## Provided material
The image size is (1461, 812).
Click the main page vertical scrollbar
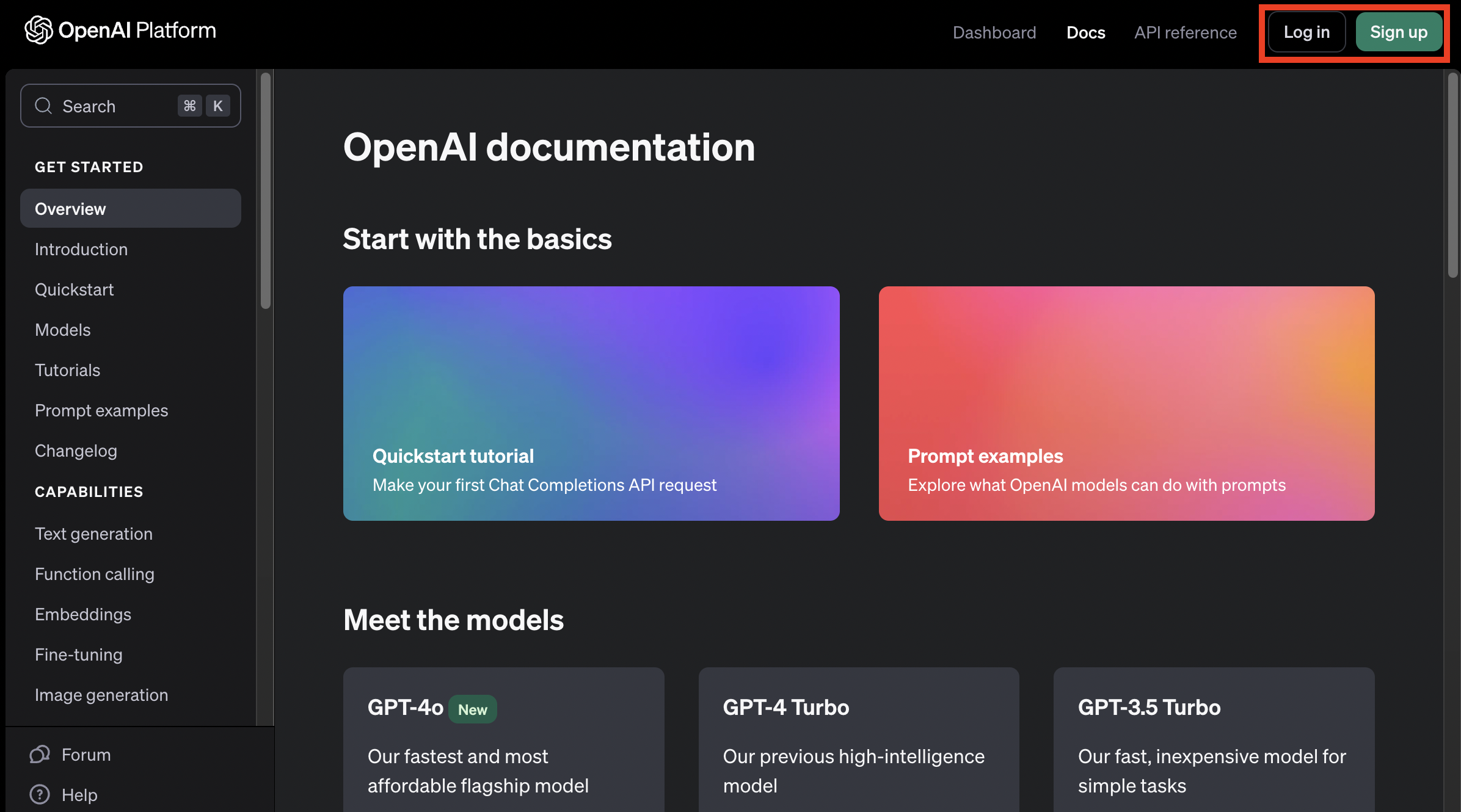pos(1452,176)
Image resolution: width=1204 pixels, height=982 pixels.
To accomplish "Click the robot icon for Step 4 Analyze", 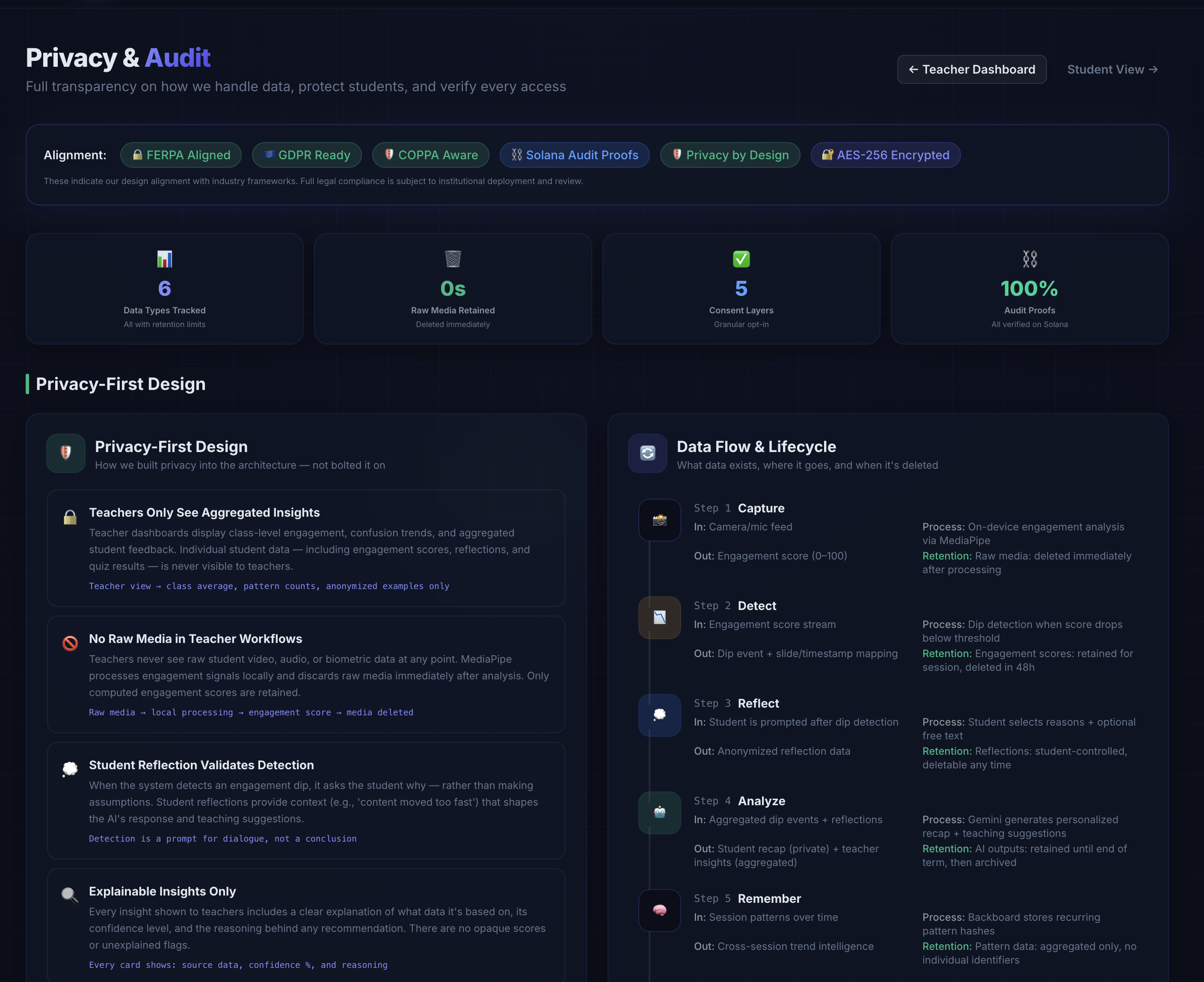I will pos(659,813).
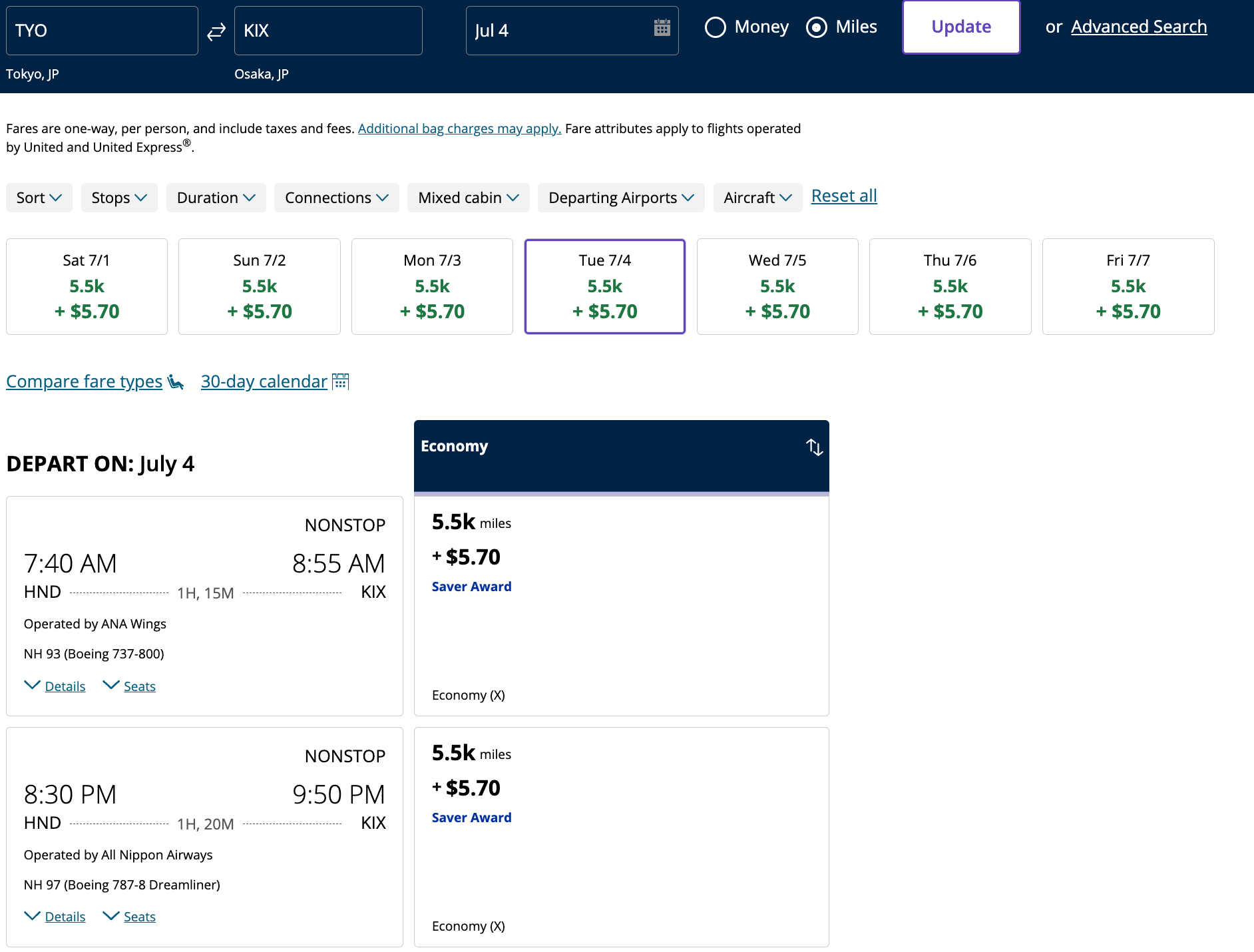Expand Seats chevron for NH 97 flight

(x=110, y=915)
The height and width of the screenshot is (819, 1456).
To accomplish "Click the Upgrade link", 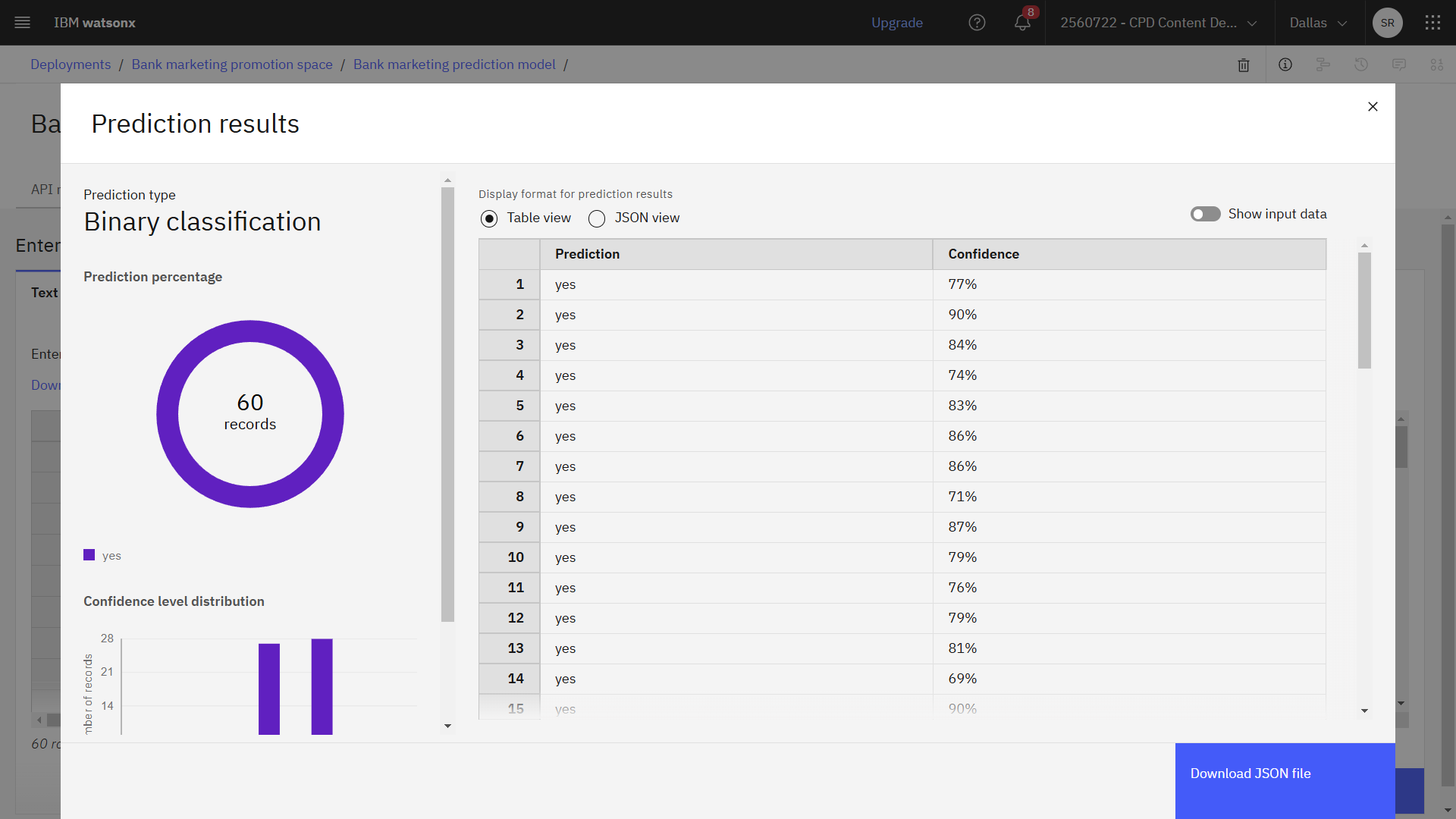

## Try it
Across the data, pull every line containing the string "height".

## Exercise response
Image resolution: width=1204 pixels, height=982 pixels.
The height and width of the screenshot is (819, 1456).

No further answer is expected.